March was another good month for The Hub (eight books), but again a detriment to Read Harder. I am now at 20 books total out of the 25 needed. Technically, I am at 22 books, but I’m counting both volumes of Lumberjanes and Ms. Marvel as one book each. Gotta make things harder than they need to be!

simonSimon vs. the Homo-Sapiens Agenda by Becky Albertalli
I learned about this book when it first came out, but it wasn’t one I would have picked up on my own – it sounded interesting, though not what I’m normally interested in. I ended up liking it more than I thought I would (a recurrent theme with a lot of the books I’ve read for this challenge). Simon was a fairly quick read. It was engaging, and the angst, issues, consequences, and outcomes were relateable.

charm strangeCharm & Strange by Stephanie Kuehn
I don’t know what I was expecting when I started this book, but it wasn’t what happened. I assumed it would be more along the horror/thriller lines instead of the coming to terms with childhood trauma. Kuehn did a good job creating tension about what was actually going on.

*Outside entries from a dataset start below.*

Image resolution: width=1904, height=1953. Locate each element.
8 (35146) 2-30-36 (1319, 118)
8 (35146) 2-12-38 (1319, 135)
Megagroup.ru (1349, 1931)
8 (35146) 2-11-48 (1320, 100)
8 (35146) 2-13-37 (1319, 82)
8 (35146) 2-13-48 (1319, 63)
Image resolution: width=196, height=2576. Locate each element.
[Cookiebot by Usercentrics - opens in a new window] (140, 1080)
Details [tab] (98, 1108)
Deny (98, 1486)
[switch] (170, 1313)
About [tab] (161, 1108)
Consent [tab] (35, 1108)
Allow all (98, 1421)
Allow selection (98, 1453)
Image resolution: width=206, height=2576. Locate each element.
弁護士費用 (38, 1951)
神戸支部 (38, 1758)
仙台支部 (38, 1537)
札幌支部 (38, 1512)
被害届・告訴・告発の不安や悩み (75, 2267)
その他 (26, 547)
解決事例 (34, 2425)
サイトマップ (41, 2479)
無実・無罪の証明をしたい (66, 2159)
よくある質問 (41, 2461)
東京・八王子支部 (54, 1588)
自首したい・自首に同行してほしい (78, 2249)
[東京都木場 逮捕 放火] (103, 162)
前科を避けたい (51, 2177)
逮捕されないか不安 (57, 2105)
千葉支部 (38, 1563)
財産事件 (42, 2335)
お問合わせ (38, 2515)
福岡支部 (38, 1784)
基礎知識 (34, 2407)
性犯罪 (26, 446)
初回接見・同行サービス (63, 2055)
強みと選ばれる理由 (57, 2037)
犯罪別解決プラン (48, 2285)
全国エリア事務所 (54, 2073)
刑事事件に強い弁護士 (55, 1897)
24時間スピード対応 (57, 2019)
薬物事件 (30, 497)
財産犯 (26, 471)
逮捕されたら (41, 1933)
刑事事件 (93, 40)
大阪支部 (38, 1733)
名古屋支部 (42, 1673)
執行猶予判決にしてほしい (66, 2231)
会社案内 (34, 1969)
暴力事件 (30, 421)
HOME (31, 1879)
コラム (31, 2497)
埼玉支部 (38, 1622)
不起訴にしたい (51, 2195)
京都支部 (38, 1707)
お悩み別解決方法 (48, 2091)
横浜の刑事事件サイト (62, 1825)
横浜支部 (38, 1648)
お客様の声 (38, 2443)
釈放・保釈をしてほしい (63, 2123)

Aspects of it reminded me of We Are the Ants, specifically the Win’s grappling with reality and the lack of concrete closure. That being said, I enjoyed it.

bone gapBone Gap by Laura Ruby
Another book, that was what I was expecting, Bone Gap turned out to be an interesting book. It is definitely one that can be read again, trying to figure out symbolism and mythical parallels. I liked the magical realism and the incorporation of the Persephone myth.

 

super mutantSuperMutant Magic Academy by Jillian Tamaki
I was a bit unsure about this one based upon other Hub participants’ reactions to it. When I realized that it was not a narrative, but instead a collection comics, it made the book more enjoyable to read. Not for everyone, but if you like odd stories, then you would probably enjoy it. There were funny moments and relateable high school situations. It felt like it was poking fun of those moments and situations.

six of crowsSix of Crows by Leigh Bardugo
I’ve only read Shadow and Bone, which I liked, though I haven’t read the remaining books in the trilogy. Six of Crows, however, was only alright.  I found myself flipping around in the book trying to see if there was some point that would tip the story into the realm of exciting. Neither story nor characters really grabbed me.

 

bones and allBones & All by Camille DeAngelis
This was an odd and somewhat grotesque story. It never crossed over into gratuitousness. Maren is relateable in her attempt to figure out who she is and how she fits into the world. It’s a universal theme presented in a unique way.

 

illuminaeIlluminae by Amie Kaufman and Jay Kristoff
I loved loved loved this audiobook! Illuminae is definitely a book that should be listened to, using the hard copy as a supplement to look at ship schematics, etc… There is a full cast along with sound effects, and both are used to enhance the tension. Aden is amazingly creepy. Imagine if HAL9000 started to develop emotional sentience and had access to Reavers, and you’d have Aden.

I did have some complaints about Illuminae – the informality of some chapters could be annoying, specifically transcripts of online chats. In hardcopy, the formatting was too frenetic and artistic at times, though it was nice to see ship schematics. The verry, very end was a clunky set up for a sequel, and as shadenfreunde as it is, somewhat anticlimactic.

rad amer womenRad American Women A-Z: Rebels, Trailblazers, and Visionaries who Shaped Our History…and Our Future! by Kate Schatz
There was an interesting choice of women. I liked the diversity of them, with a wide range of backgrounds, interests, and accomplishments. It’s a book I would like my daughters to read.